Sorride dolcemente e mi carezza ancora.
- Pensavo che dovessi essere tu a consolare me… - Dice scherzando. Eccolo che si nasconde dietro la sua maschera di gioco. Mi mordo il labbro e lo bacio leggero sulle labbra.
- Mi spiace davvero. - Concludo. Lui sorride.
- Vorrà dire che ti impegnerai a mostrarmi quanto ti dispiace! - Si scioglie dalle mie braccia e si sfila la maglietta. - E dovrai essere molto convincete, perché non ti credo che sei più dispiaciuto che io abbia perso piuttosto che tu abbia vinto il tuo grande slam! -
So che lo dice ironico e scherzando, ma è più o meno il mio timore.
Sorrido cercando di mascherare la mia debolezza, così mi tiro il colletto della maglietta ed avanzo.
- Vediamo se ti convinco… - Rispondo scherzando, mentre mi faccio cadere gli shorts dopo essermi tolto le scarpe ed i calzini.
Nole è già sul letto nudo, io salgo poco dopo e gattono raggiungendo il suo viso, si sporge leggermente verso di me e quando le labbra si incontrano sul serio, le lingue danno il via a questa scintilla che torna a sconvolgermi.
Tutto ricomincia a girare vorticoso intorno a me, ma non è frenesia, è più una grande voglia, un grande bisogno di perdermi in lui.
Perché come mi fa sentire lui, nessuno mai, dio, nessuno mai…
Così, con questo sconvolgimento interiore, scivolo sul suo corpo e lo mangio lentamente, gustosamente, assaporando ogni centimetro di lui mentre si adagia piano piano steso sotto di me, lasciandosi fare. Lasciandosi consolare.
Ed io lo consolo, ma credo che lo senta, come lo sento io. Che c’è qualcosa di strano, qualcosa di diverso. Qualcosa che non dovrebbe esserci.
Dolcezza. Lentezza. Scoperta. Sapore.
Quel sapore che voglio imprimermi e non perdere.
Non c’è il solito fuoco, non lo divoro, non lo ribalto quasi violentemente. Resta tutto su un piano delicato, seducente, sensuale e molto erotico.
Ma questo non è sesso, Dio, non è sesso.
Quando mi scivola dentro, per la prima volta non mi gira di schiena e non mi piega in avanti. Mi tira su le gambe e mi prende per avanti, guardandomi in viso, facendosi guardare da me.
I nostri occhi non si staccano mentre gemiamo e ci abbandoniamo al piacere e per poco non è sincrono.
Non riesco a crederci, non riesco, non posso.
Quando tutto sale, noi ci aggrappiamo uno all’altro, stringo le braccia intorno al suo collo e gemo sul suo orecchio, mentre lui mi si preme addosso, si regge con le mani ai lati e le spinte che aumentano d’intensità e forza, via via sempre più forti e veloci.
Fino a che perdo il senno e lo dico, quella cosa che non pensi se lo dici mentre hai un orgasmo. O forse lo pensi ed hai il coraggio di dirlo solo lì.
- Ti amo… - Il fatto che mi scappi in spagnolo cambierà poco, visto che è la parola che si conosce in tutte le lingue.
Veniamo poco dopo, lui non risponde, si perde in me come io mi perdo in lui ed abbiamo entrambi la stessa espressione sconvolta ed aggrottata, di chi non capisce che diavolo sia successo.
Quando si scioglie e si lascia cadere di lato, mi tira su di sé immediatamente, come se non può separarsi proprio ora.
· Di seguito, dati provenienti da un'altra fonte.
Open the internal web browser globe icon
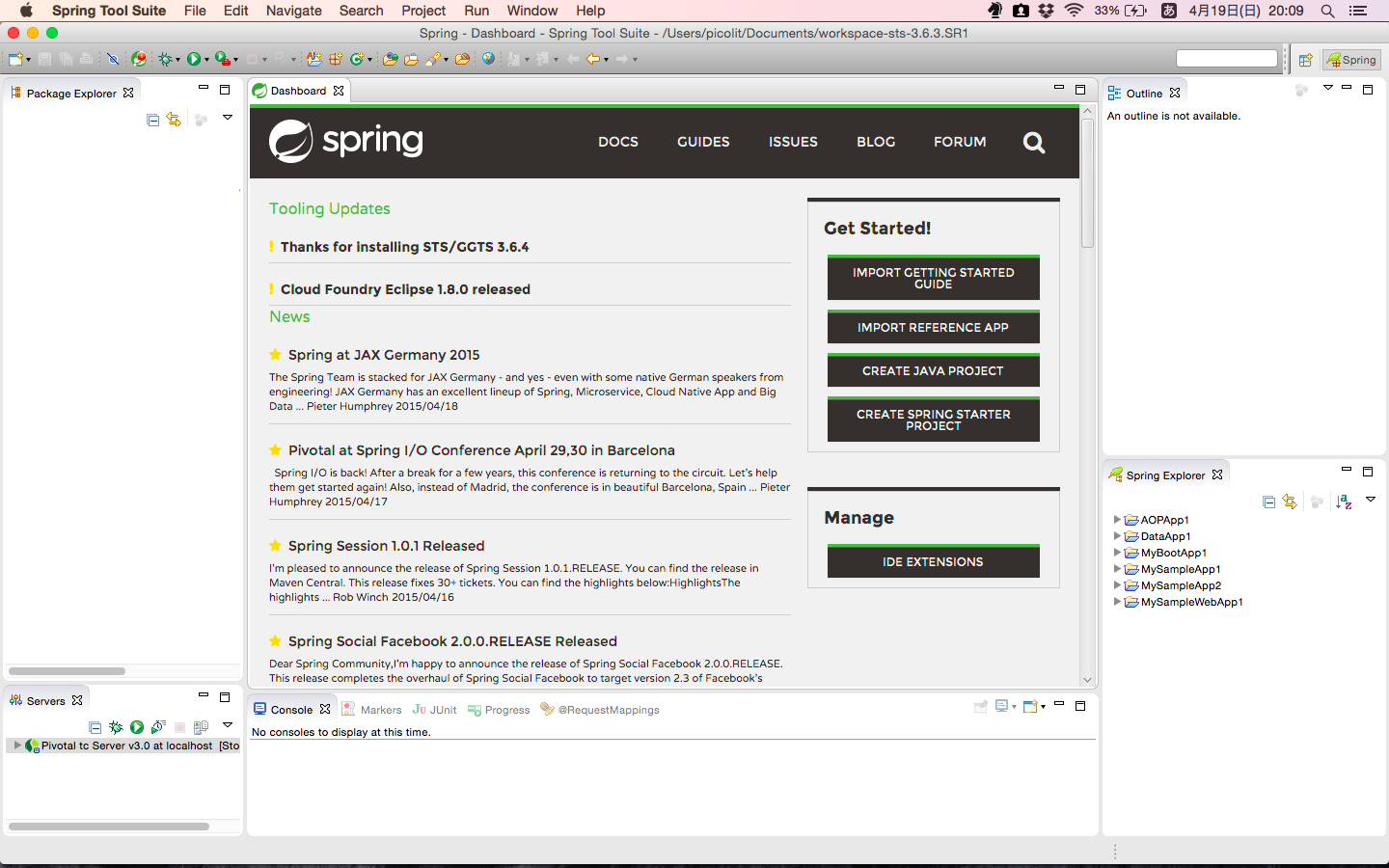 (488, 60)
Io mi rifugio sul suo petto, sul suo cuore che batte impazzito come il mio.
Non ne parliamo, non ce lo diciamo, non ci chiediamo nulla.
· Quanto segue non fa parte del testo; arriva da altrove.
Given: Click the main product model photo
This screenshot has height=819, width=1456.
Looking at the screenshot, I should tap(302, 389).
E non nego, non confermo, non ripeto, non ritratto.
Stiamo in silenzio a pensare che è stato diverso e strano e davvero… cazzo, davvero coinvolgente.
Troppo.
Davvero troppo, per essere due che passano il tempo insieme senza impegno.
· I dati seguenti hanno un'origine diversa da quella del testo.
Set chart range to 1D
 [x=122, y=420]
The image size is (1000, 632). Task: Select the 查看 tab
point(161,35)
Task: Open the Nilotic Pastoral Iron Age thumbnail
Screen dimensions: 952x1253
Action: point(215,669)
Perché diavolo gliel’ho detto?
Ero preso, ma lo sono stato altre volte. Oggi l’ho detto. Mi è scappato. Ma lo penso?
Non ho mai amato in questo modo, come si deve amare un compagno.
Roger lo amo platonicamente. Amo la persona che è, amo quanto è fantastico, amo come ci conosciamo a fondo.
Ma non l’ho mai amato come dovrei amare un compagno che voglio con me per sempre, il compagno che mi basta e non mi fa desiderare altri.
Da quando vado con Nole, da un paio di mesi ad ora, non ho più voluto nessun altro ed ora questo.